Quoi que les dirigeants européens fassent, à présent, ce sera une erreur. S’ils essayent de
consolider l’euro, ce sera une charge intolérable pour les ressources financières de l’UE.
Cela se traduira par des années et des décennies de coupes budgétaires et d’austérité. La
lutte des classes s’intensifiera en conséquence. Mais si l’euro s’effondre, ce sera une
catastrophe économique qui plongera toute l’Europe – et pas seulement la zone euro –
dans une crise encore plus profonde.
Ce dilemme provoque des divisions et des tensions entre les différentes bourgeoisies
nationales, en particulier entre la France et l’Allemagne. François Hollande a remporté les
élections présidentielles et parlementaires. Il sera sous pression pour mener à bien au
moins quelques-unes des réformes annoncées au cours de sa campagne électorale. Mais il a
aussi promis de très vite ramener le déficit public à 3 %. Or ces deux objectifs s’excluent
mutuellement.
Angela Merkel exige la pleine application des plans d’austérité et des coupes budgétaires.
La bourgeoisie allemande demande une discipline et un équilibre des budgets. Hollande
demande des mesures pour la croissance, Merkel exige des coupes. Plus précisément, la
classe dirigeante française veut que la classe dirigeante allemande paye pour stimuler
l’économie des autres pays européens, tandis que la classe dirigeante allemande veut que
les dirigeants des autres pays capitalistes fassent payer la crise à leurs travailleurs.

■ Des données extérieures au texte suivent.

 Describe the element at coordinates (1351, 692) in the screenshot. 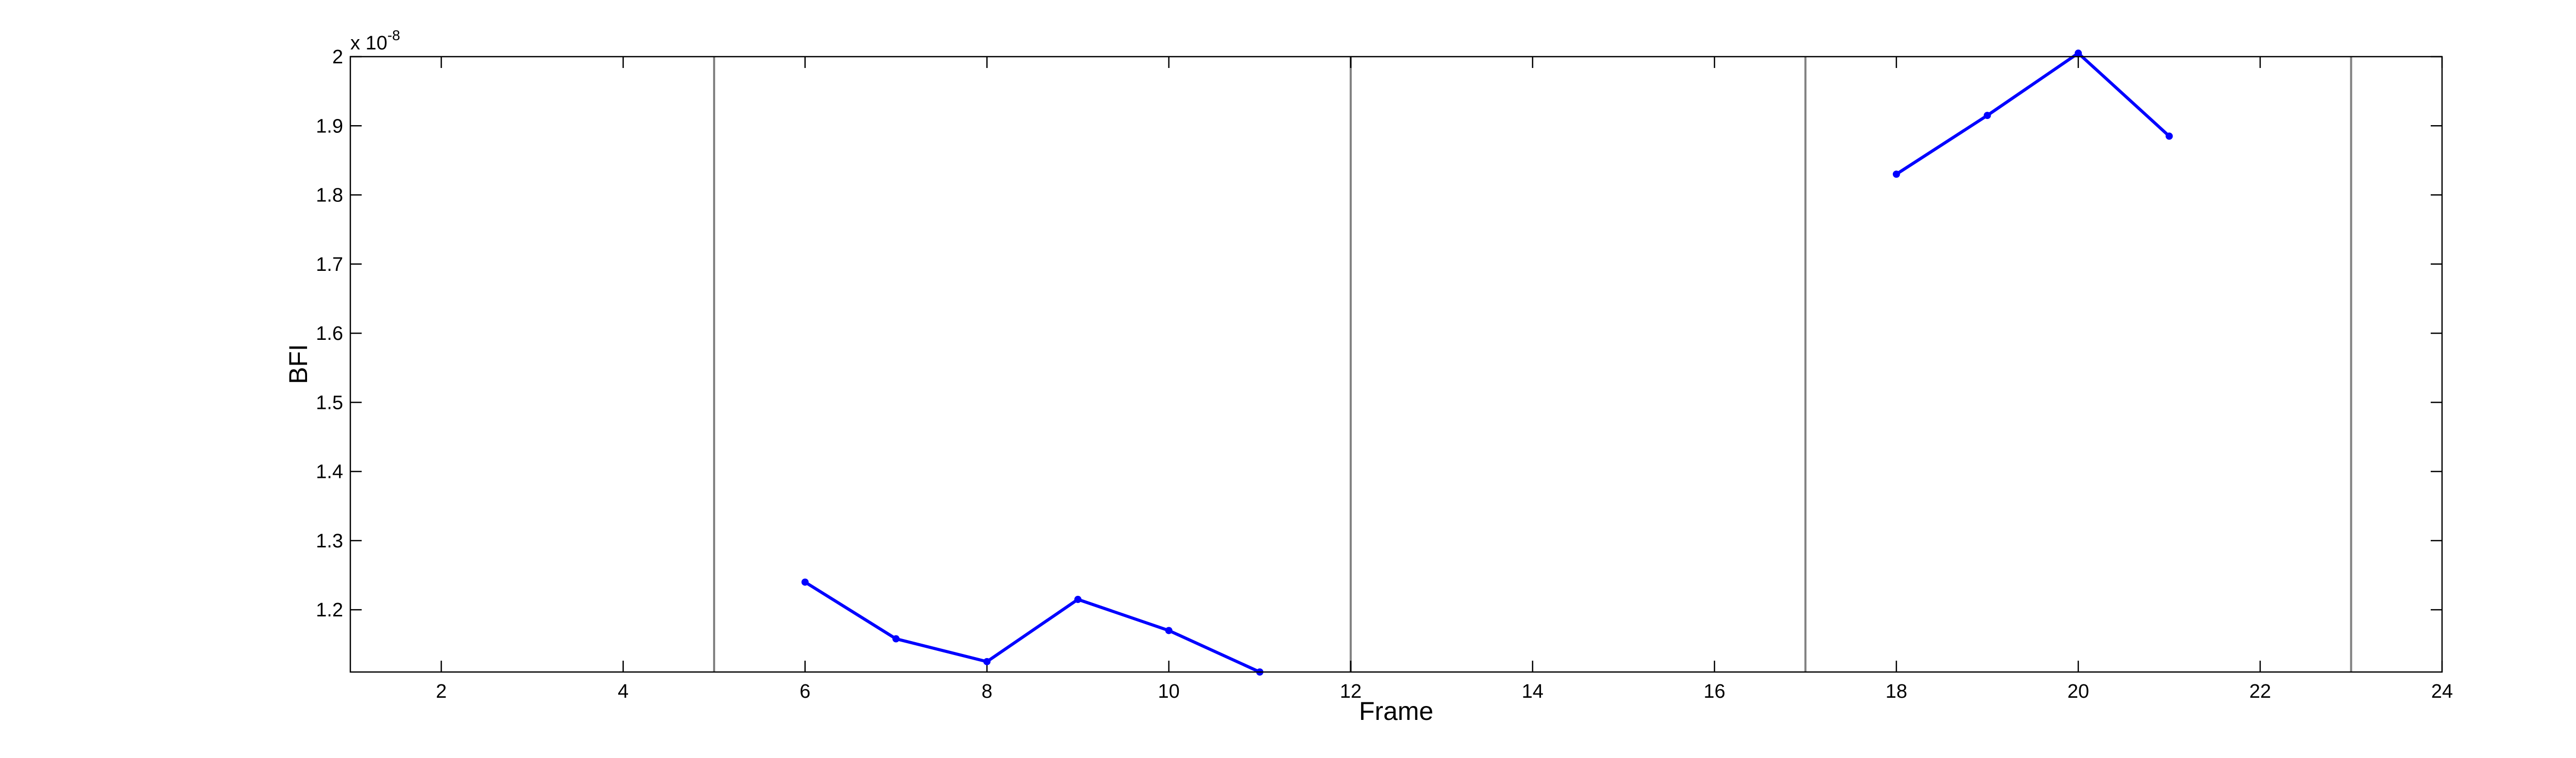

I see `x-tick-label: 12` at that location.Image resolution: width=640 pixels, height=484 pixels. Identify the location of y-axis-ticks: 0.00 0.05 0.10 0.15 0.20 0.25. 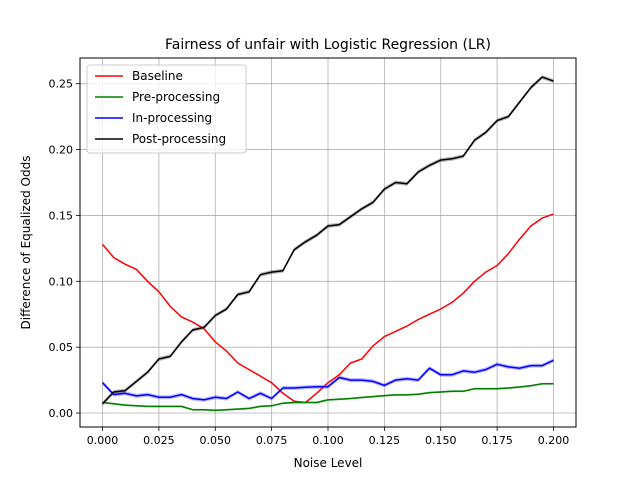
(64, 249). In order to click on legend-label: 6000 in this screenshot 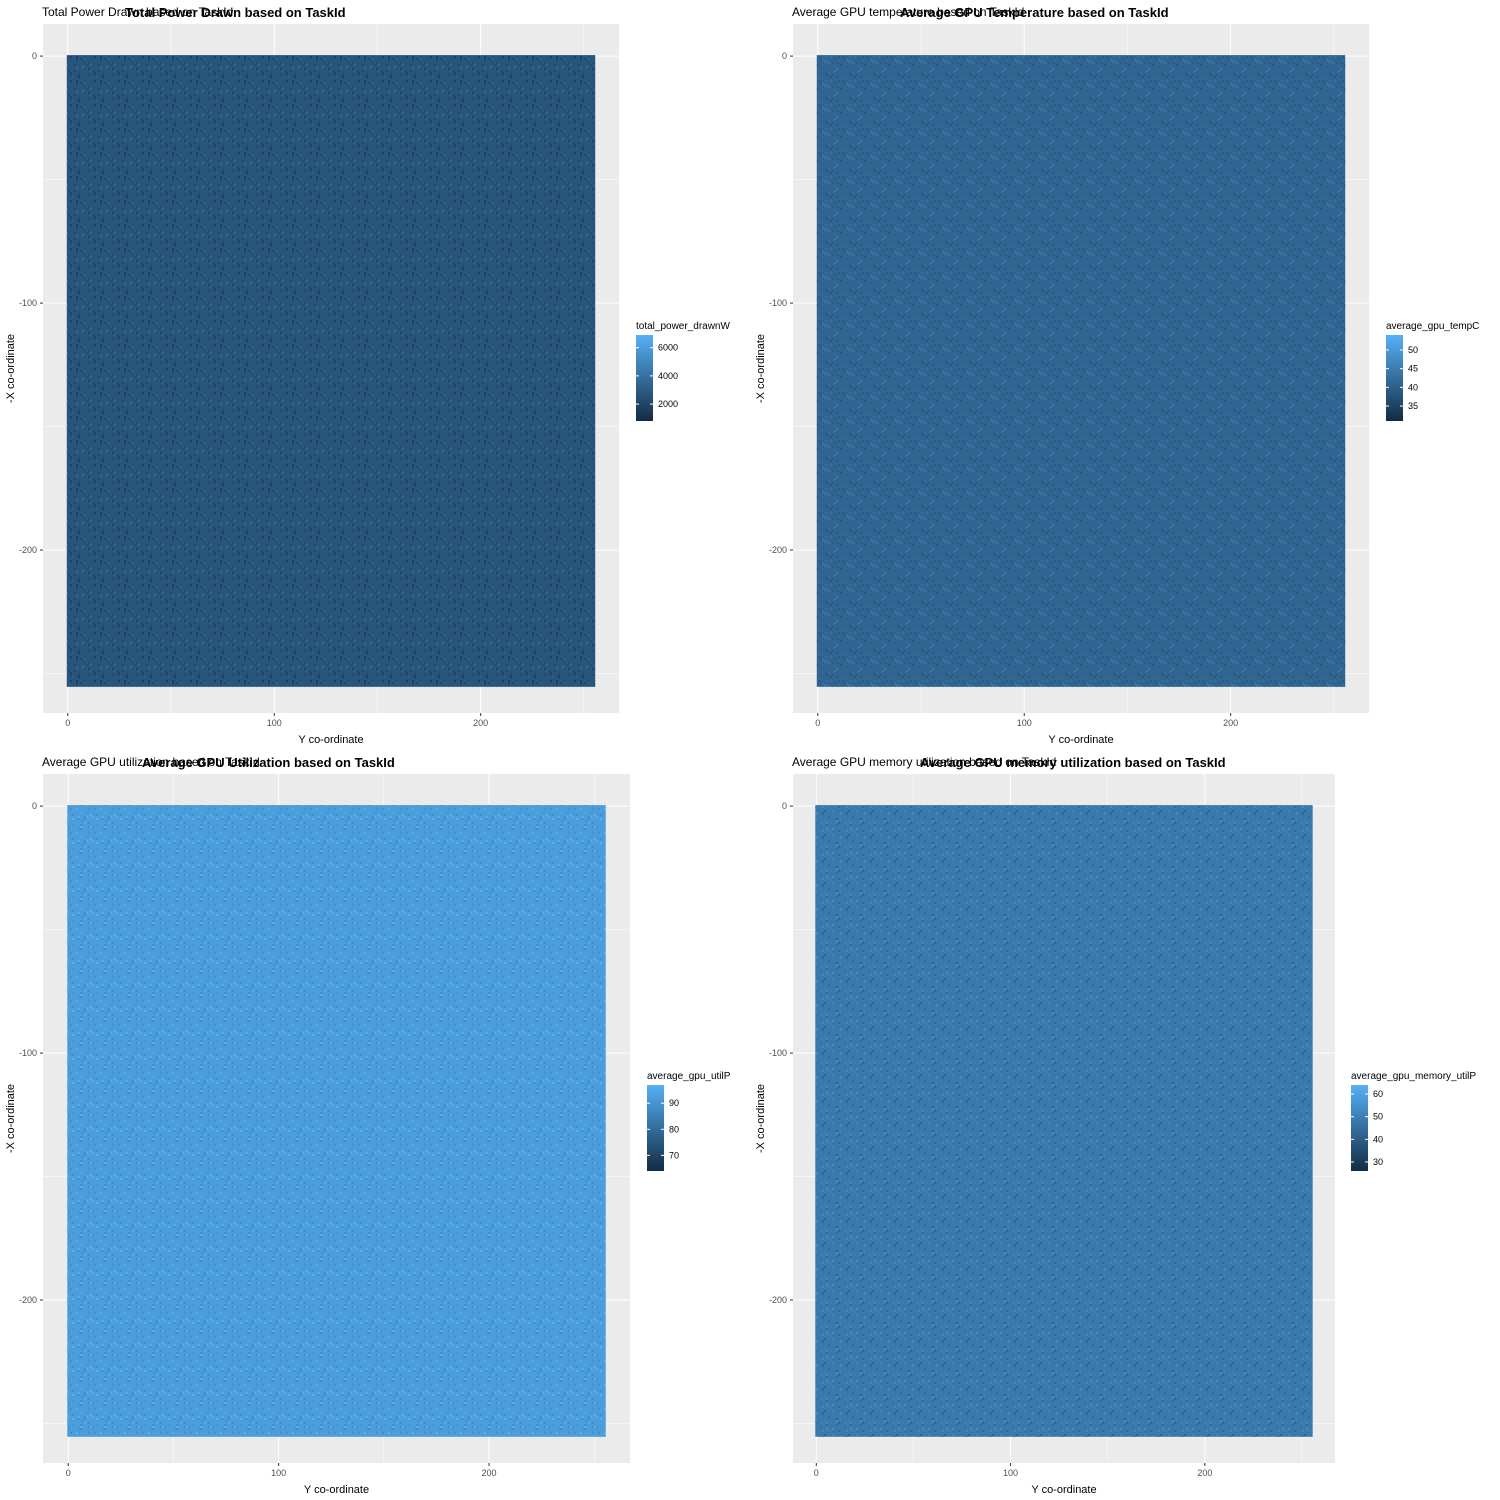, I will do `click(668, 348)`.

Comment peuvent-ils se mettre d’accord ? De fait, il y a une scission ouverte au sein de
l’UE.
Le pessimisme de la classe dirigeante est bien exprimé dans un article Larry Elliot,
journaliste au Guardian, lors du dernier sommet du G20 : « Il serait naïf d’imaginer que le
G20 prépare un plan pour la croissance mondiale ou que la crise de la zone euro sera bientôt
terminée. Les banques centrales sont en alerte maximale pour faire face aux conséquences
des élections grecques. Pourquoi ? Parce qu’en ce moment, l’économie mondiale est
constituée de nations qui sont soit en récession, soit sur le point d’entrer en récession, soit
enfin en train de rapidement décélérer. Pour le moment, il n’y a pas de bons résultats
économiques, seulement des mauvais – et même très mauvais ». (The Guardian, 17 juin 2012)
La question de la dette
L’expression la plus évidente de la crise est la dette publique. Cependant, ce n’est pas la
cause de la crise, mais seulement un symptôme de la maladie du capitalisme. La dette
publique et, surtout, les déficits budgétaires ont massivement augmenté suite au
« sauvetage » des banques et à la récession économique elle-même (qui diminue les recettes
fiscales, tandis qu’elle augmente les dépenses sociales du type allocations chômage, etc.).
Dans chaque phase d’expansion capitaliste, il y a un élément de spéculation qui ne se révèle
pleinement qu’au début de la crise. La seule différence avec cette crise, c’est l’ampleur
colossale de la spéculation. Au cours des trente dernières années, la bourgeoisie a tenté
d’éviter la crise au moyen d’une expansion sans précédent du crédit. En particulier, la
bourgeoisie des États-Unis s’est engagée dans une véritable orgie spéculative basée sur une
énorme expansion du crédit à faible taux d’intérêt. Cela fut activement promu par Alan
Greenspan et la Réserve Fédérale, à l’époque.